La lettre, dont CBC/Radio-Canada a obtenu copie, affirme qu’environ un employé sur cinq pourrait avoir été infecté.

L’abattoir compte près de 1850 travailleurs. Environ 60 % d’entre eux occupent au moins un autre emploi à l'extérieur de l’abattoir.

Des mesures sanitaires « insuffisantes »

D’autres travailleurs interviewés affirment que les procédures entourant le dépistage étaient insuffisantes, étant donné le nombre d’employés contaminés.

Un d’entre eux dit avoir demandé à l’infirmière de l’usine si ses collègues et lui devaient retourner au travail en attendant le résultat de leur test.

Oui, parce que vous avez besoin de cet argent, lui aurait-elle répondu.

Ils renvoient les gens au travail avant qu’ils aient leur résultat.
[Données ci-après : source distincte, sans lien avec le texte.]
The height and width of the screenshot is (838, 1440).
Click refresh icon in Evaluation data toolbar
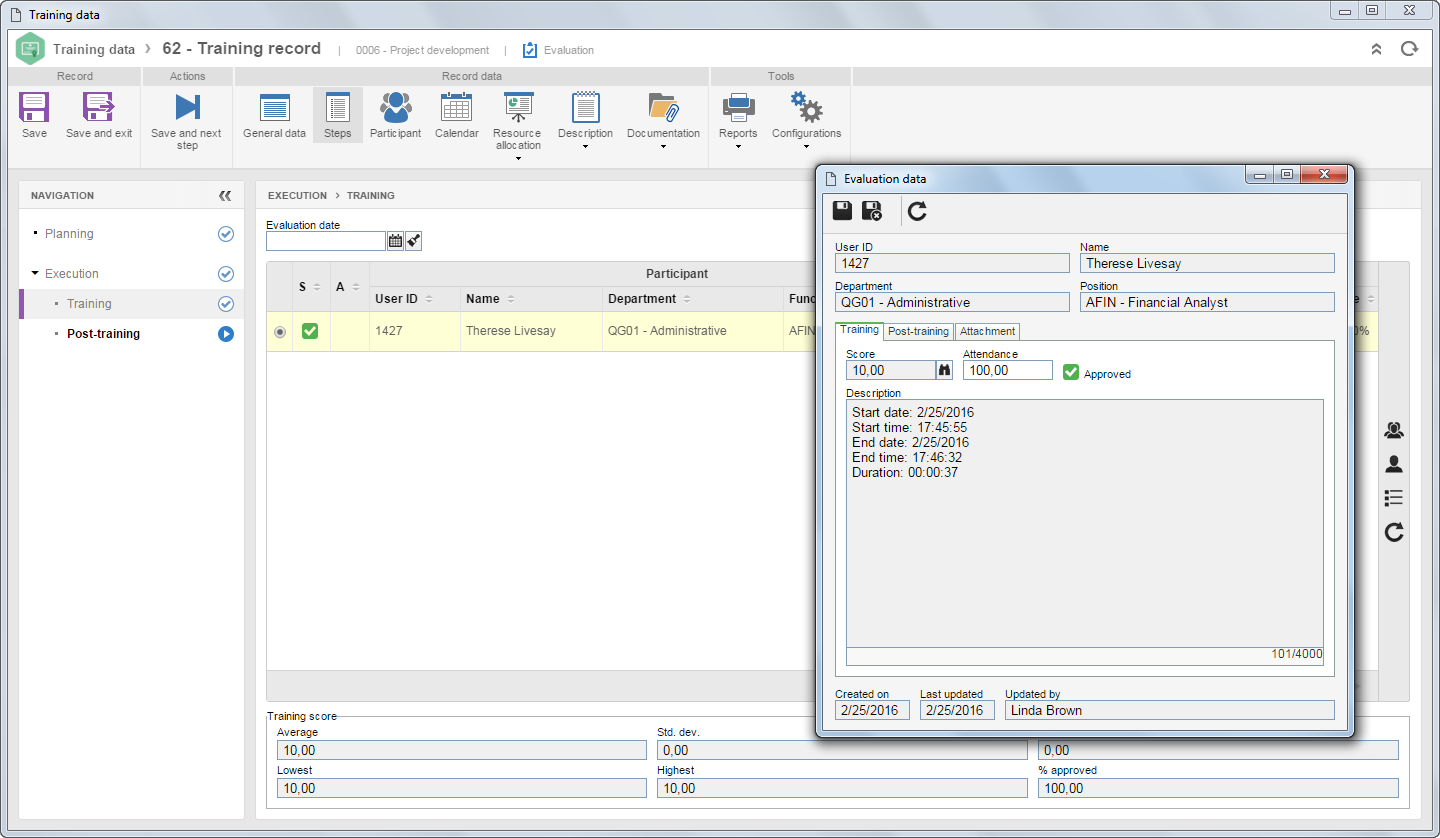pyautogui.click(x=917, y=210)
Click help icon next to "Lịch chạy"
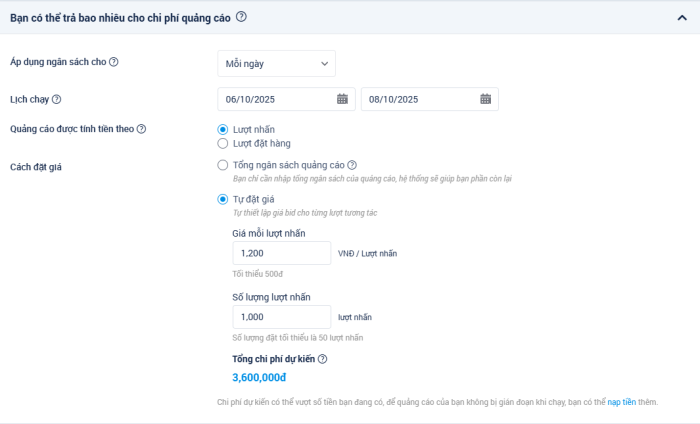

Ils le reçoivent ensuite et ils sont positifs. Donc, le virus s’infiltre, explique un autre travailleur qui a également contracté la COVID-19.

Après que cet homme est mort, beaucoup de personnes qui avaient été en contact rapproché avec lui sont retournées au travail sans se faire tester, déplore-t-il.

Un autre employé interviewé dit avoir peur de contracter la COVID-19 et de la transmettre à sa fille, qui est immunosupprimée. Il dit que qu’Olymel a fourni des visières aux employés et encourage ces derniers à se laver les mains, mais que ces mesures semblent insuffisantes.

Notre cafétéria est congestionnée. [...] Quand nous avons une pause, nous enlevons notre masque pour pouvoir manger, explique-t-il.

Le syndicat outré

Tom Hesse, le président du syndicat local pour les Travailleurs et travailleuses unis de l'alimentation et du commerce Canada (TUAC), affirme que le syndicat était déjà en contact avec le gouvernement albertain et Olymel en ce qui concerne les risques liés à la COVID-19 dans l’abattoir, mais qu'il n’avait pas été entendu.

Nous avons été déçus de voir que, même à ce stade, de grandes entreprises et le gouvernement de l’Alberta ne réagissent pas à ce qui terrorise la population, dit-il.

Le syndicat avait demandé la fermeture de l’usine le 5 février.